Tasse e mazzette: arresti all’Agenzia Entrate siciliana

di Redazione Blitz
Pubblicato il 10 Dicembre 2015 12:35 | Ultimo aggiornamento: 10 Dicembre 2015 12:47
Tasse e mazzette: arresti all'Agenzia Entrate siciliana

Tasse e mazzette: arresti all’Agenzia Entrate siciliana

ROMA – Avrebbero accettato mazzette in denaro, ma anche promesse di assunzione per i familiari, per annullare gli accertamenti fiscali da essi stessi promossi: la Finanza ha effettuato una vera e propria retata negli uffici di varie sedi dell’Agenzia delle Entrate tra Agrigento e Palermo.

“E’ grave il fatto che fra le misure cautelari eseguite oggi, 8 persone sono dell’agenzia delle entrate. Impiegati, funzionari che anziché compiere il loro dovere, facevano di tutto per favorire gli interessi degli imprenditori. Ed è grave che vi fosse anche il direttore”. Lo ha detto il procuratore capo di Agrigento, Renato Di Natale, durante la conferenza stampa per illustrare i dettagli dell’operazione “Duty Free” che ha permesso di eseguire 15 misure cautelari per le ipotesi di reato di corruzione, truffa aggravata ai danni dello Stato, abuso d’ufficio, assenteismo.

Mazzette o assunzione di familiari per cancellare gli accertamenti fiscali. Ci sono anche un funzionario dell’Agenzia delle Entrate di Agrigento, Vincenzo Tascarella, e l’ex dirigente in servizio alla direzione regionale delle Entrate di Palermo e dal 13 gennaio del 2014 direttore della direzione provinciale delle entrate di Agrigento, Pietro Pasquale Leto, tra i destinatari del provvedimento cautelare del Gip di Agrigento, notificato dalla guardia di finanza. Arrestati per ordine del gip Francesco Provenzano. Indagato anche l’imprenditore Marco Campione presidente di Girgenti Acque, consorzio che si occupa di distribuzione idrica.

“Nella sua qualità di pubblico ufficiale – scrive la Procura – accettava la promessa di una somma di denaro per omettere atti del proprio ufficio e/o per compiere atti contrari ai propri doveri d’ufficio. Tascarella – prosegue la Procura – accettava la promessa della somma di denaro per favorire l’annullamento dell’avviso di accertamento da lui stesso emesso con un provvedimento di autotutela, “piegando” la propria funzione istituzionale di funzionario dell’agenzia delle Entrate all’interesse della società contribuente”.

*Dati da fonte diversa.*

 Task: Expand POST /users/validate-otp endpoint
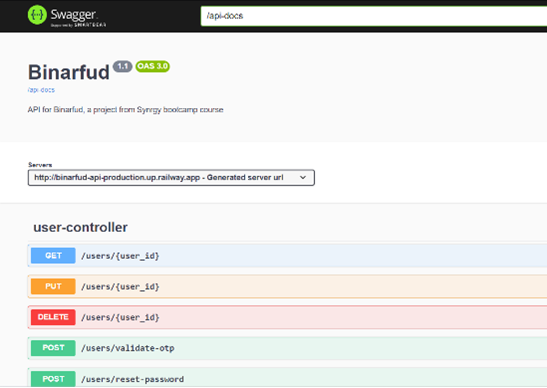[287, 348]
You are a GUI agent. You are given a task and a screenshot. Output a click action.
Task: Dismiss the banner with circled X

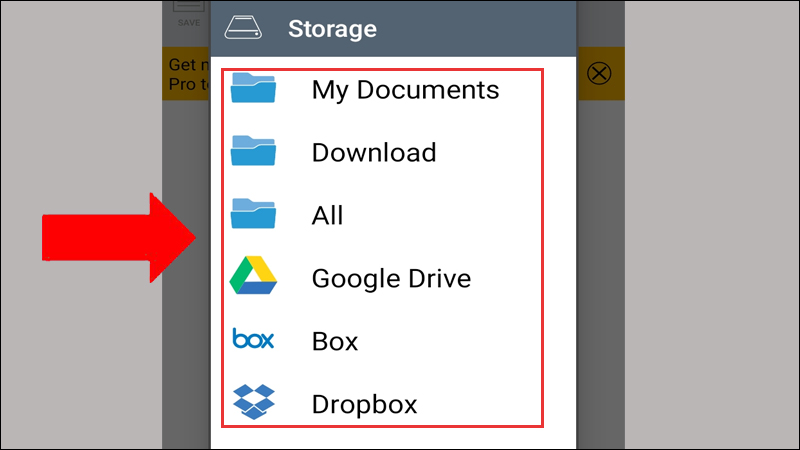point(599,73)
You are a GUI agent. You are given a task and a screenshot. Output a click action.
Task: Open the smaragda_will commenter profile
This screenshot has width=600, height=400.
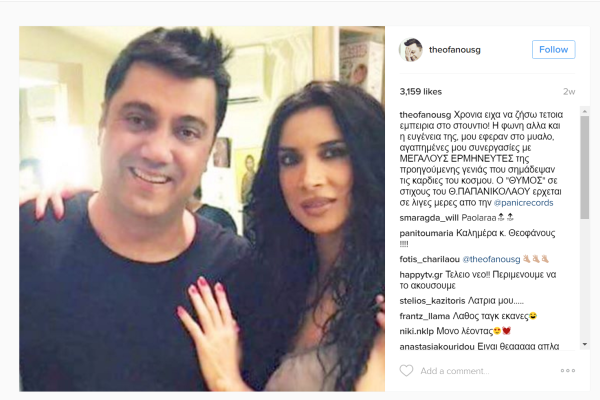coord(429,218)
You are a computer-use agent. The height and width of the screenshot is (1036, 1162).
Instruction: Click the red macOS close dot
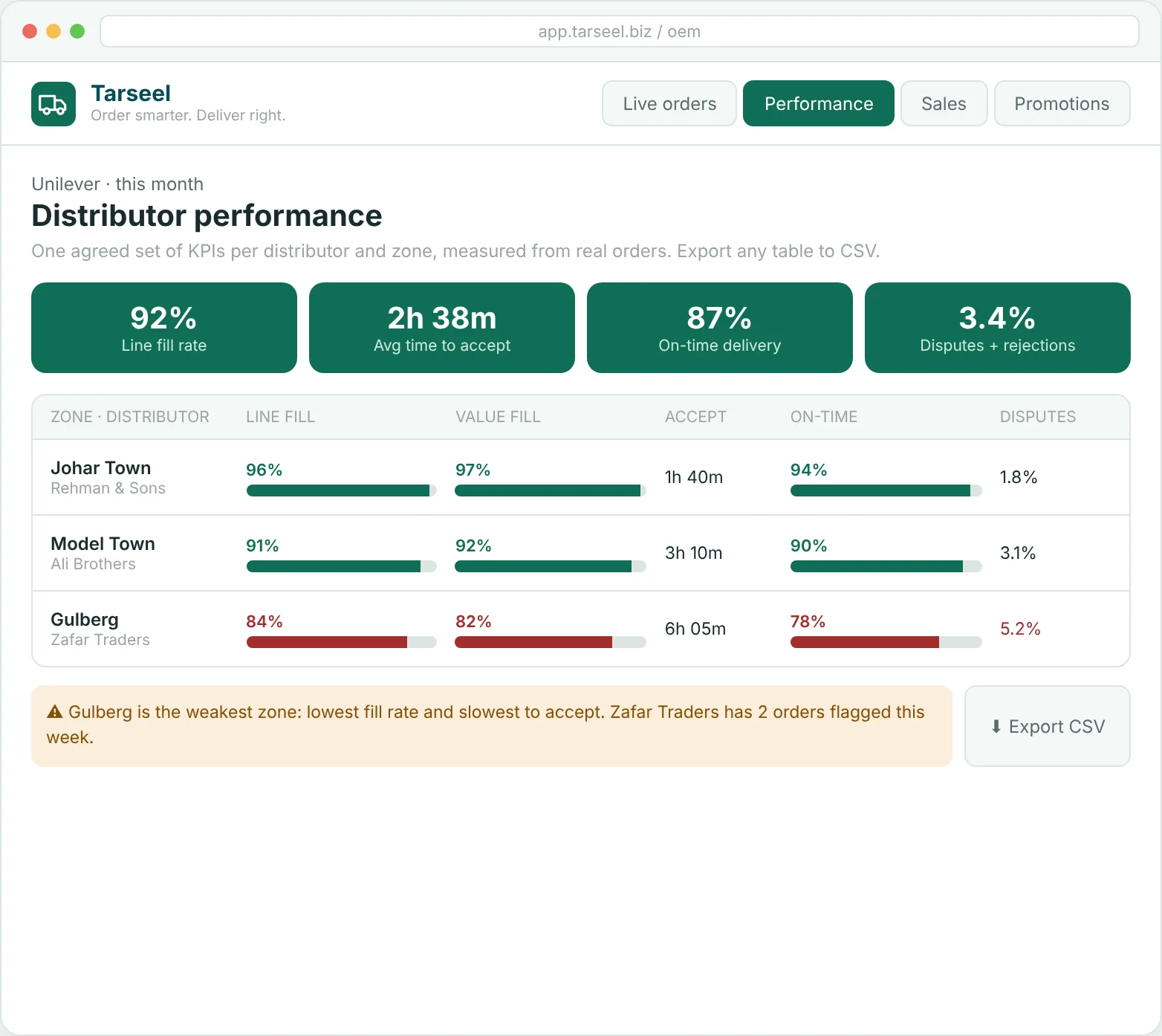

Tra gli indagati sottoposti alla misura degli arresti domiciliari, con obbligo di braccialetto elettronico, c’è anche Pietro Pasquale Leto che all’epoca in cui scattò l’inchiesta era dirigente in servizio alla direzione regionale delle Entrate di Palermo e dal 13 gennaio del 2014 direttore della direzione provinciale delle entrate di Agrigento.

“Leto, nella sua qualità di pubblico ufficiale, accettava la promessa di Marco Campione, rappresentante legale della Girgenti Acque, – scrive la Procura della Repubblica di Agrigento – di altra utilità, consistente nell’assunzione a tempo indeterminato della propria figlia, presso l’ufficio legale della Girgenti Acque”.